→ AIM A
Repeat word for word the records from the line with "You are a GUI" to the line with "This screenshot has height=809, width=1449.".
[START READING TEXT]
SG: What drew you to fighting?
AD: I was working in nightclubs, I was getting into quite a bit of fights and my fiance at the time said ‘You should just start doing UFC or something’ and then my old boss told me the same thing. So I tried it, I went into Minnesota Fight Factory and trained under Sergio Cuhna for about 5 months and then had my first MMA fight and it went well so I was like ‘Yeah, let’s do it’. I like to compete and the physical side of it. It’s good to push yourself and see where you can go mentally.
SG: How would you describe your fighting style?
AD: My goal is to not fight like a big guy. I like to [throw] a lot more kicks and a lot more moving. For someone who’s 6’5” and 275 pounds when I start moving and the other guy is 240 [pounds], he’s like ‘Uh oh’ because that was his game plan. So if I’m moving, his movement is either gonna get cut down or go even higher over mine. I try to remain fast and be first.
SG: Is that where the nickname ‘Happy Feet’ comes from?
AD: Oh yeah. And, well I danced for 13 years.
SG: What kind of dance?
AD: Tap, ballet and jazz in Plymouth, MN. I started when I was about 3. Stopped about halfway through high school.
SG: What would you be doing if you weren’t fighting?
AD: That’s a very good question. I don’t know. I’ve invested so much time and money and effort into fighting that I don’t even know. I can’t imagine it. Any time I get injured and I’m out of the gym it’s like I’m lost to the world. At this point, I’ve been at it so long and I’ve put in countless hours in a gym, at a gym, going to a gym. I don’t know what I’d do. (Pause) Teach fighting?
SG: Whats a typical week of training look like for you?
[END READING TEXT]
[START DATA FOR THE TASK]
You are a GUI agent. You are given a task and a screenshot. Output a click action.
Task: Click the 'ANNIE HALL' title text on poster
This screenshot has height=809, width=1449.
[END DATA FOR THE TASK]
[START DATA FOR THE TASK]
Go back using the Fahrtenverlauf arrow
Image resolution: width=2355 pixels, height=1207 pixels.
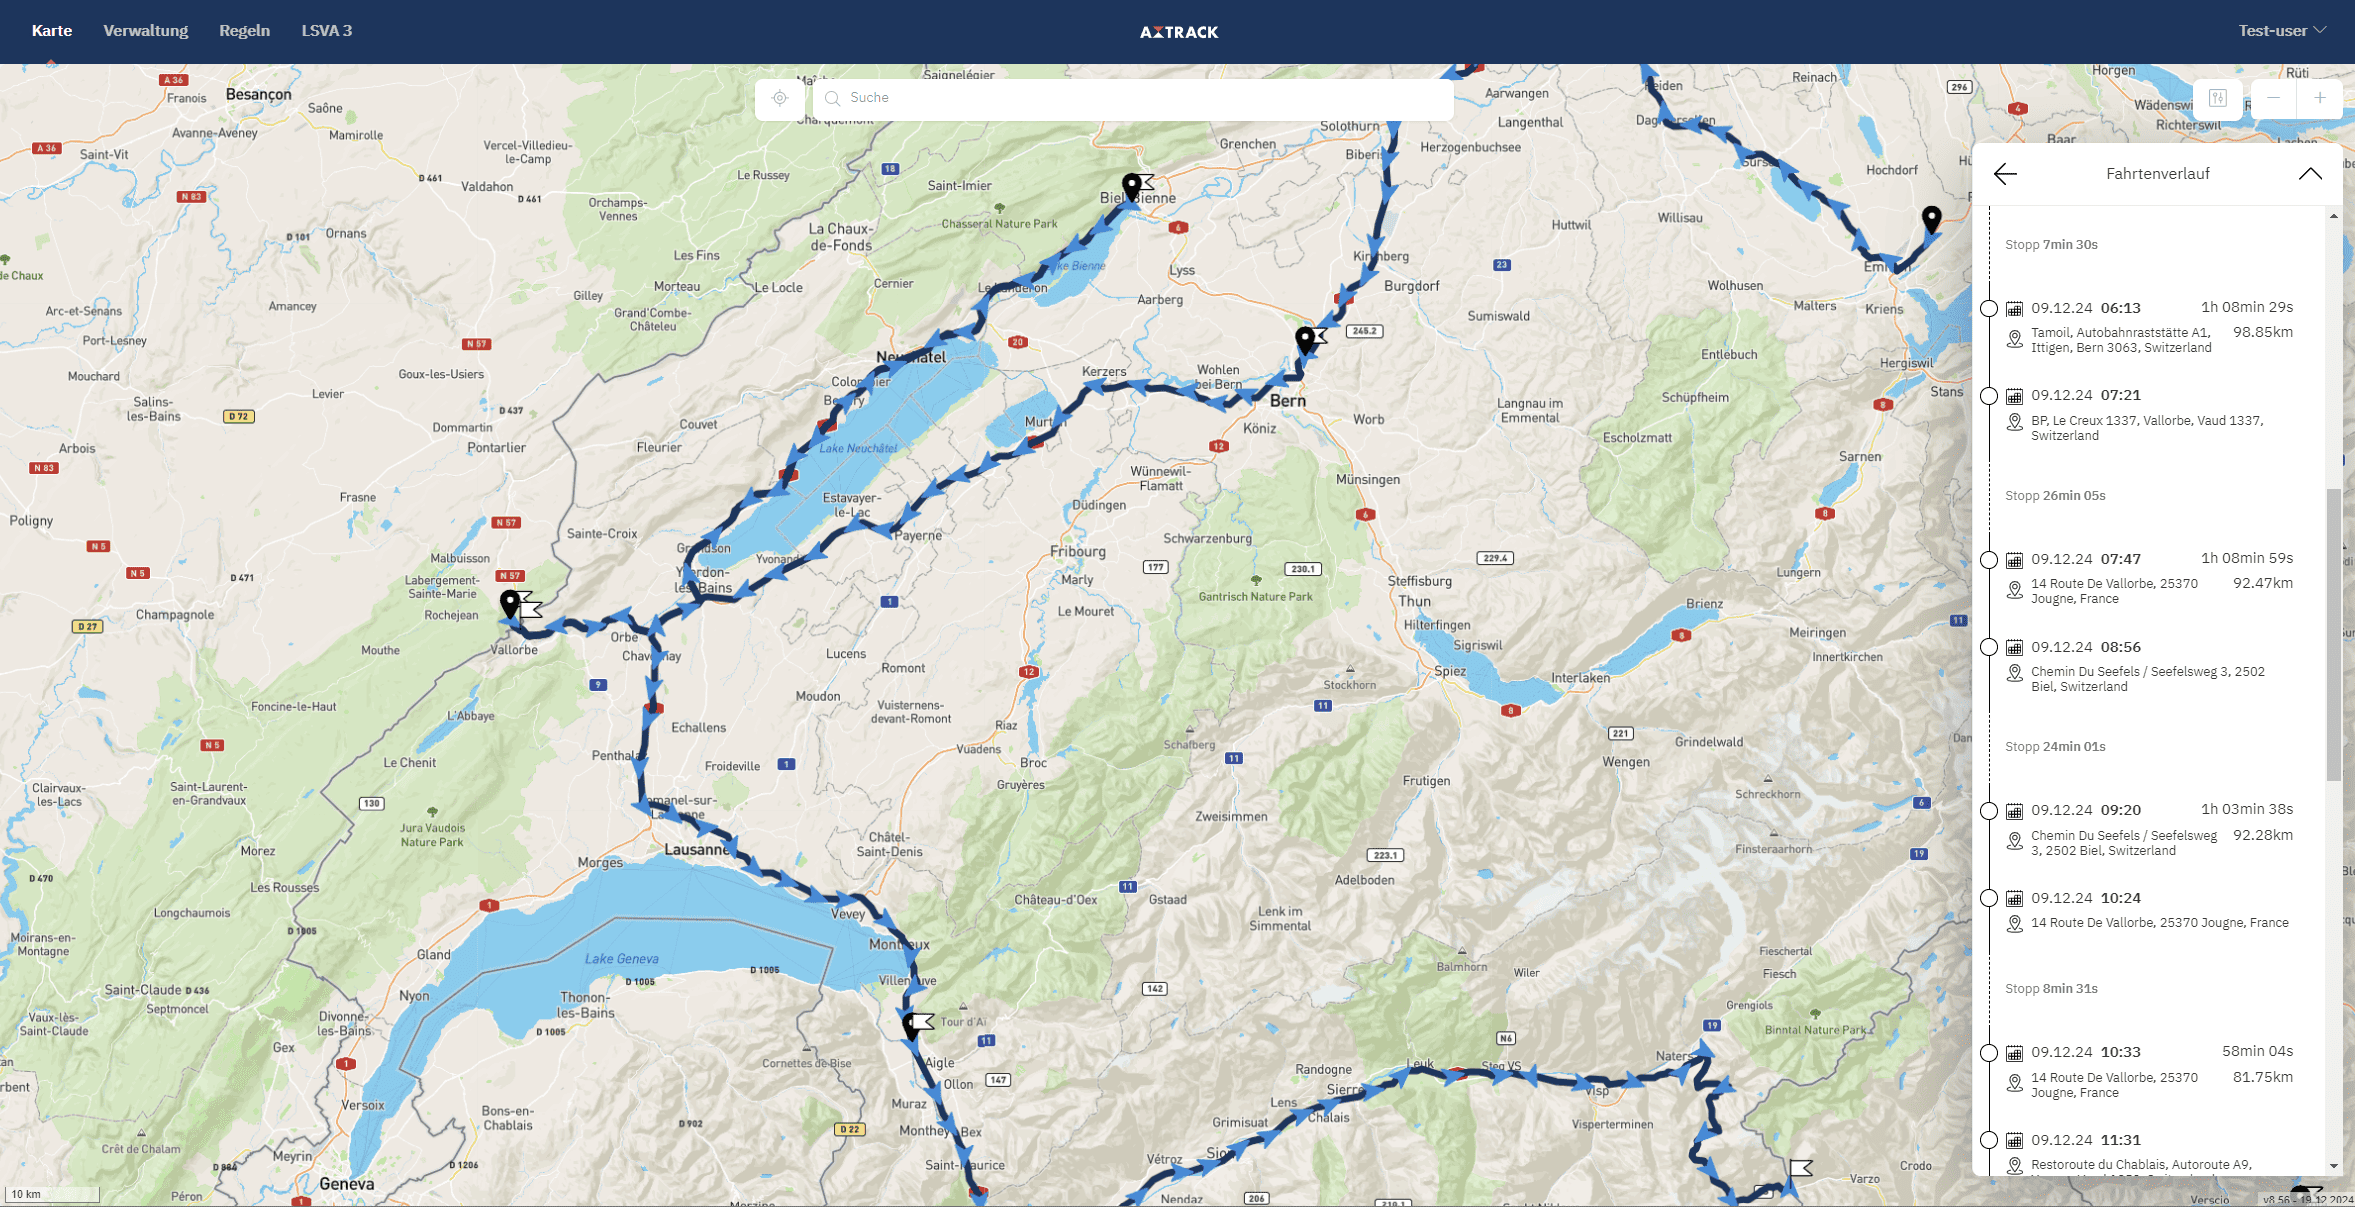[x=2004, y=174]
[END DATA FOR THE TASK]
[START DATA FOR THE TASK]
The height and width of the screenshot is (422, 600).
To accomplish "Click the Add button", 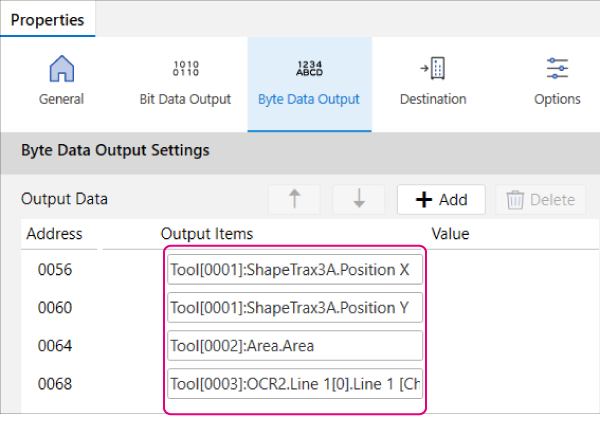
[END DATA FOR THE TASK]
→ AIM B
Transcribe the part of the fighter interview from "AD: Oh yeah." to "like for you?".

→ SOLUTION A
You are a GUI agent. You are given a task and a screenshot. Output a click action.
Task: Click the 'ANNIE HALL' title text on poster
This screenshot has height=809, width=1449.

→ SOLUTION B
AD: Oh yeah. And, well I danced for 13 years.
SG: What kind of dance?
AD: Tap, ballet and jazz in Plymouth, MN. I started when I was about 3. Stopped about halfway through high school.
SG: What would you be doing if you weren’t fighting?
AD: That’s a very good question. I don’t know. I’ve invested so much time and money and effort into fighting that I don’t even know. I can’t imagine it. Any time I get injured and I’m out of the gym it’s like I’m lost to the world. At this point, I’ve been at it so long and I’ve put in countless hours in a gym, at a gym, going to a gym. I don’t know what I’d do. (Pause) Teach fighting?
SG: Whats a typical week of training look like for you?